2日目：1月28日（水）11：45〜12：45

共催：オリンパス株式会社

次世代再生医療研究に向けた多次元イメージングシステム
“Olympus Multi-photon Microscope”
─器官・臓器形成のライブ立体観察─

iPS細胞を用いた機能的なヒト肝臓の創出
Generation of a vascularized human liver from an iPSC-derived organ bud transplant

谷口 英樹（横浜市立大学大学院医学研究科 臓器再生医学）
Hideki Taniguchi (Department of Regenerative Medicine, Yokohama City University Graduate School of Medicine)

A critical shortage of donor organs for treating end-stage organ failure highlights the urgent need for generating organs from human induced pluripotent stem cells (iPSCs).
Despite many reports describing func- tional cell differentiation, no studies have succeeded in generating a three-dimensional vascularized organ such as liver.
Here we show the generation of vascularized and functional human liver from human iPSCs by transplantation of liver buds created in vitro (iPSC-LBs).

幹細胞からの自己組織的な立体神経組織形成とその原理
Self-organized formation of complex tissues from stem cells

永樂 元次（理化学研究所、多細胞システム形成研究センター）
Mototsugu Eiraku (RIKEN, Center for the Developmental Biology)

In vitro generation of a functional organ with complex structures is a major challenge of cell biology. In recent decade, there has been an increasing interest in 3D tissue formation from stem cells. For example, stem cell researchers have demonstrated that embryonic stem (ES) cells or induced pluripotent stem (iPS) cells could　be steered to differentiate into 3D tissues, such as brain, retina, inner ear, liver, kidney and stomach. In addition, it was also reported that a single-cell culture of intestinal stem cells formed crypto-like organoids that self-renew and produce cells such as Paneth cells and enterocytes. These 3D stem cell culture technologies are expected to contribute to a future regenerative medicine and drug discovery.
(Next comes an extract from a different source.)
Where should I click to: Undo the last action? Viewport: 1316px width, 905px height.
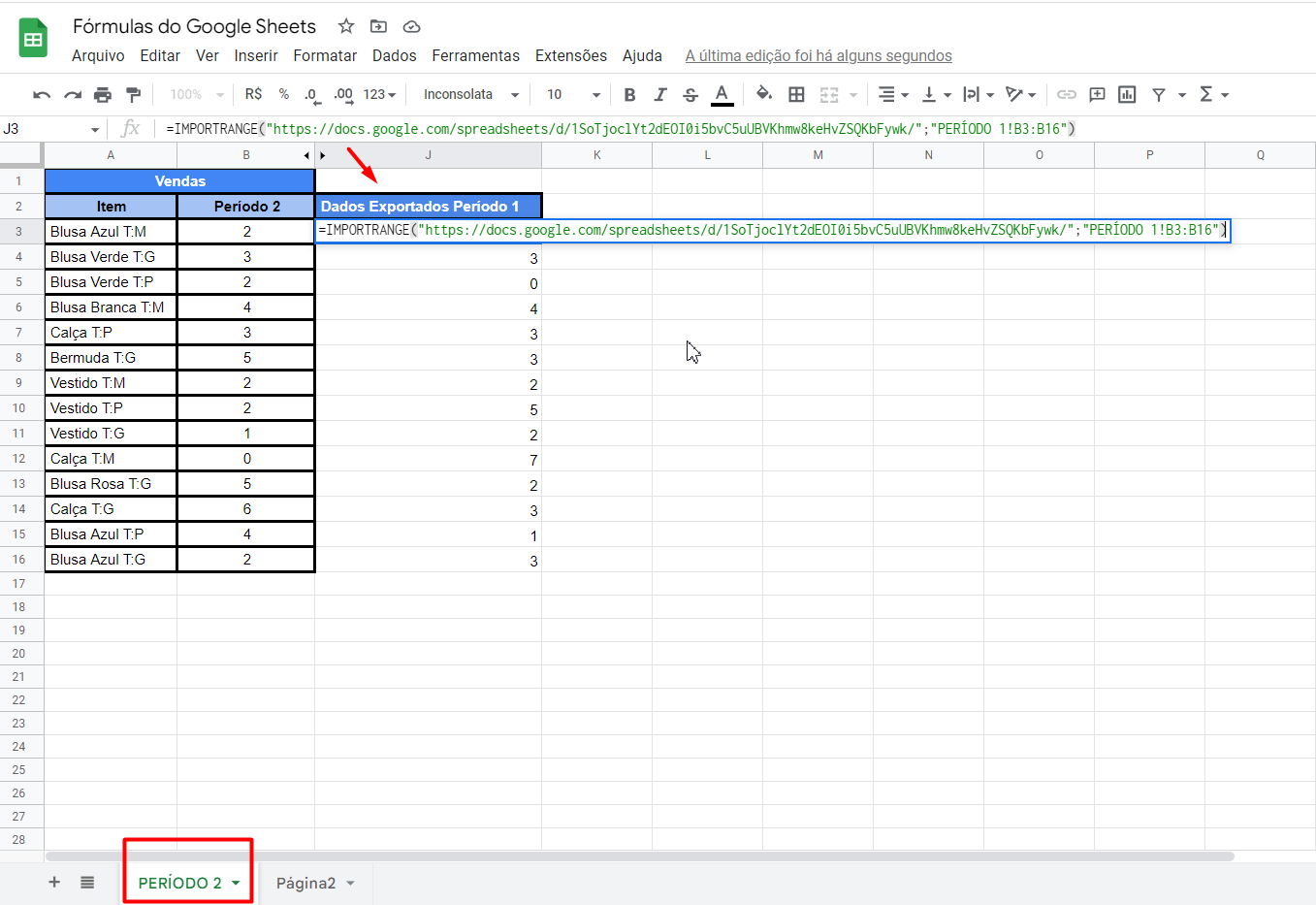coord(40,94)
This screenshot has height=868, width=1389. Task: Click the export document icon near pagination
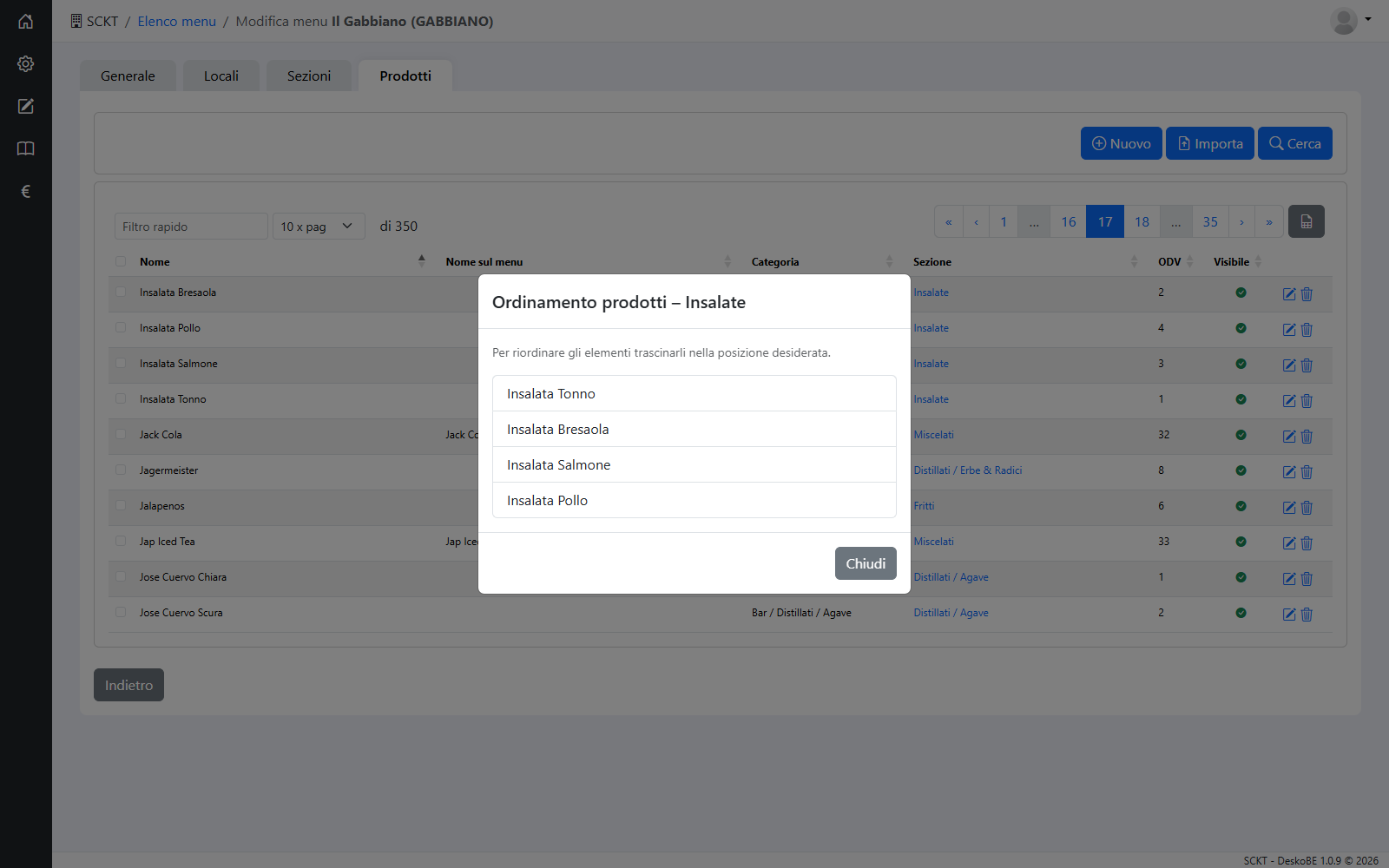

Especially, one of the most important applications of that is production of in vitro models for drug screening and studying mechanisms that cause diseases using disease-specific iPS cells.

We previously demonstrated that mouse ES cells self-formed apico-basally polarized cortical tissues using an efficient 3D aggregation culture (Eiraku et al., Cell Stem Cell, 2008). We also reported about self-organized formation of optic cup (retinal primordia) and a stratified neural retina from mouse ES cells (Eiraku et al., Nature, 2011). Transplantation experiments indicated that the mouse ES/iPS cell-derived 3D retinal tissue could develop a structured outer nuclear layer with outer segments even in an advanced retinal degeneration model that lacked photoreceptors (Assawachananont J et al., Stem Cell Reports, 2014). Using two-photon live imaging analysis and measurement of mechanical properties in developing retinal tissue, we revealed that the optic-cup morphogenesis can spontaneously occur in a three-dimensional stem-cell culture even in the absence of external forces, and that retinal progenitors have a latent intrinsic order to generate the optic-cup structure. Based on this self-organizing phenomenon, we proposed the “relaxationexpansion” model to interpret the tissue dynamics that enable the spontaneous invagination of the neural retina. This model involves three consecutive local rules (relaxation, apical constriction, and expansion), and its computer simulation recapitulates the optic-cup morphogenesis in silico.

In addition, we have attempted to apply these mouse ES cell culture to human ES cells. As a result, we clearly demonstrated that the ES cell culture method for mouse optic cup formation was applicable to human ES cells and, as seen in the case of mouse ES cells, human ES cell-derived retinal tissue spontaneously formed optic cup structure with the peripheral margin, called the ciliary margin (Nakano et al., Cell Stem Cell, 2012; Kuwahara et al., in press). The neural retina in human ES cell culture is thick and spontaneously curves in an apically convex manner, which is not seen in mouse ES cell culture. We also demonstrated that human ES cell-derived cortical neuroepithleium self-formed a multilayered structure including three neuronal zones and three progenitor zones (Kadoshima et al., PNAS, 2013).

Thus, we have mainly focused on the 3D tissue generations from mouse and human pluripotent stem cells and endeavored to understand the molecular and cellular mechanisms underlying selforganization phenomena in neural development. I will talk about our researches about in vitro tissue generations and a future direction of an in vitro histogenesis.